Thursday, July 28, 2016


Ghostbusters 2016 – A Post Analysis Review


A film, an icon to many who've come to admire it and recite many of the lines from it's era, was remade into a load of shit. I thought I wouldn't be so crude but I have to when it came to the new Ghostbusters 2016. At first I felt I must approach this with a sound reason and argument about the merits of the film but as I got to that line, both figuratively and literally, there had to be no sugarcoating the film. With a running time of one hour and fifty six minutes, did I laugh one time? No! Did I register a smirk? No! I was expecting this film to warm up after the first fifteen minutes to get its sea legs and find its rhythm but that never happened. It just kept plodding along.

I went to the Internet bible to the film industry, IMDB, to see what the average person had to say about the film because I wanted to be sure first that I wasn't imagining things and my criticism wasn't being jaded. Well, there were many and the first page held a good sampling with what I had observed. IMDB have star ratings ranging from one to ten. Everyone one of those reviews had given Ghostbusters 2016 a rating of one star and that's the lowest it can go. So I find it amazing that overall the film scored a 5.6 review. Clearly some of those must be people who work for the studios salting the reviews.


Paul Feig and Katie Dippold wrote this malicious mess of a script and Paul Feig directed it. At some point, Columbia Pictures must have had some warnings about this film? The trailer for the film was released on YouTube and it received the highest negative comments of any film trailer that was ever released on YouTube, And then the comments came in and those comments were attributed to misogyny because the film was led by an all female cast. That's debatable because one of the arguments was that chicks aren't funny. They can be with the right material as some of this cast has experienced.

The film has problems, a lot of problems. One major problem is that it had big shoes to fill. This movie was a toddler's size 3 trying to fill in a man's size 11. And I would like to also stipulate that I don't fault the cast. It's the job you are given. You do the best you can with the material that you are given and that material was a big heaping steaming fly swarming load of crap. So you have four women, three who are scientist and white and one who is black and uneducated and a walking stereotype. She worked for the MTA as a booth operator. You may not see it this way but there was the flavor of racism with her part. The thing that stood out for me was her language or rather her use of the language compared to her fellow actresses.
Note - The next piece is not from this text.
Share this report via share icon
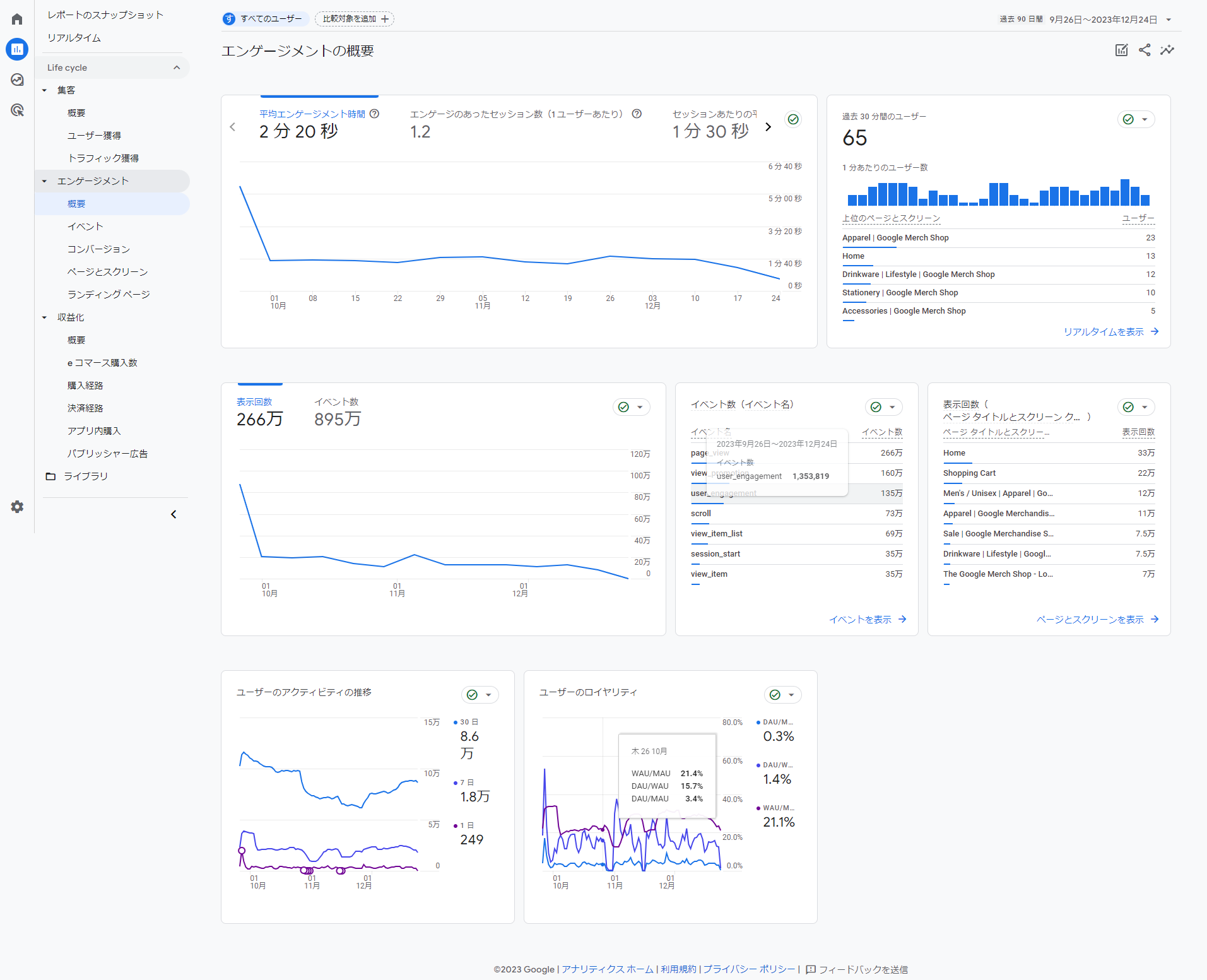This screenshot has height=980, width=1207. pos(1145,50)
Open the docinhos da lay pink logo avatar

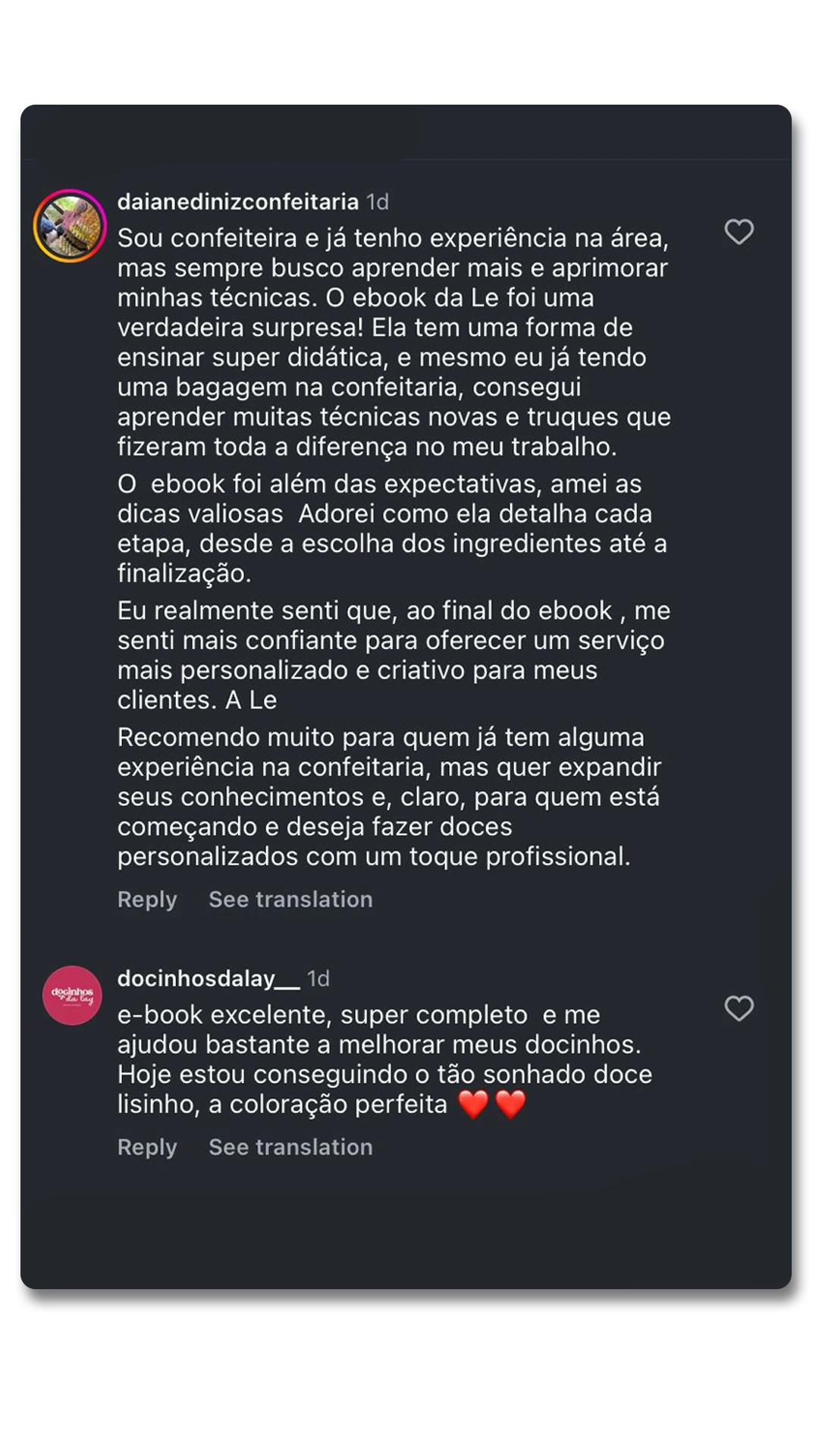tap(72, 995)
It stood out like a sore thumb that she used the word “ain't”. That bothered me because once again, the black person must speak like this all the time because it would be uncool to depict a black person with any level of education and that's why they must always speak with the ignorance that comes with have no education. And it's not about “speaking white” as some tends to fall to in this argument. The dialogue with the other cast is just as bad because the film is peppered with cliches and non-sequitur that don't make any sense. It did nothing to move the script along or add to the meaning of the scene.
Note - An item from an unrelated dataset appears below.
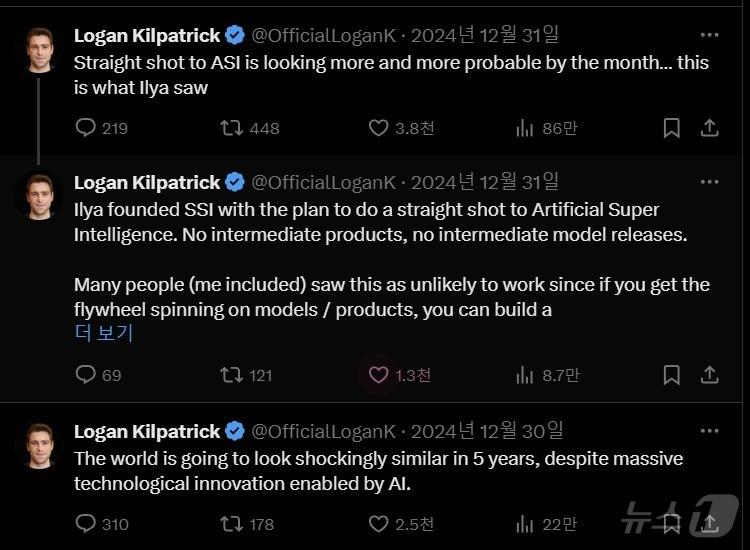The width and height of the screenshot is (750, 550).
Task: Reply to the 'Ilya founded SSI' tweet
Action: (87, 375)
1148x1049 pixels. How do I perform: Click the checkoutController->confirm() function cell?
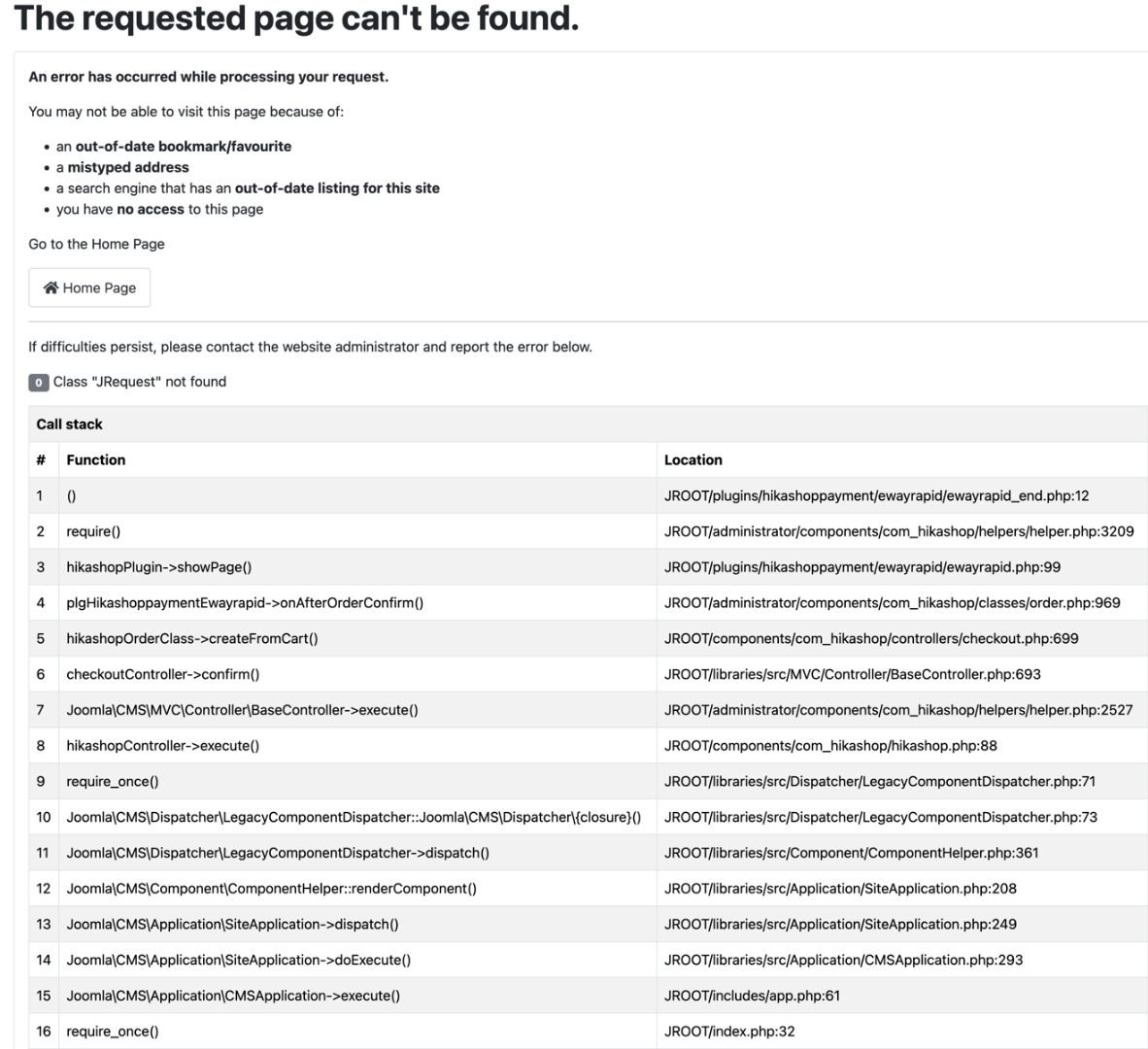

Originally I thought did film was to pick up from what the original had done but after seeing cameos from the original cast, it was a blown opportunity to embrace the old with the new. Instead we get Bill Murray, I guess, getting killed and Ernie Hudson in the mortuary business. The music even sucked. At least create your own music instead of remaking the original into an ear splitting fiasco.


And while some talked about those who had their negative opinions and the implications of misogyny, let's talk about the misandry. Chris Hemsworth portrays the adequately stupid receptionist. He's even more than an imbecilic moron, he's the walking dumb with a six-pack. He's playing the Annie Potts character and if the same had been done to her when she took the role, the women advocacy groups would have shut the film down for depicting her as an airhead. Annie brought a sense of purpose to the role and defined it with honor. She was no buffoon at all but Chris is an embarrassment so why does his role gets accepted without a whisper of controversy? Some would say so what, but if we are to move forward in our society, we can't keep throwing back to old vestiges and stereotypes and expect them to be overlooked for the sake of some lame comedy.



Watching this film wasn't a fun watch. With the original, you had lines you could quote, “He slimmed me!”; “Human sacrifice, dogs and cats living together”; “Don't cross the streams.”; “That's gotta be some cockroach.” See, that was a fun film. There were no lines worth quoting with Ghostbusters 2016 because it wasn't fun to experience and there lies the crust with some films today, you jut don't have the fun experience anymore. I thought the Kate McKinnon character would be a fun watch but it was just the opposite. The lines she kept spewing out were too much of gibberish that she and Kristen Wiig kept describing when it came to the equipment and soon that became just white noise. At the end of the film I was hoping for some silly outtakes that Paul Feig and Melissa McCarthy is known for but even that let me down. None of it was funny. How do you make a classic original comedy and turn it into a liquefied diarrhea filled slog fest of savage abdominal pain turning your hole raw in the process and expect people to be entertained. You don't.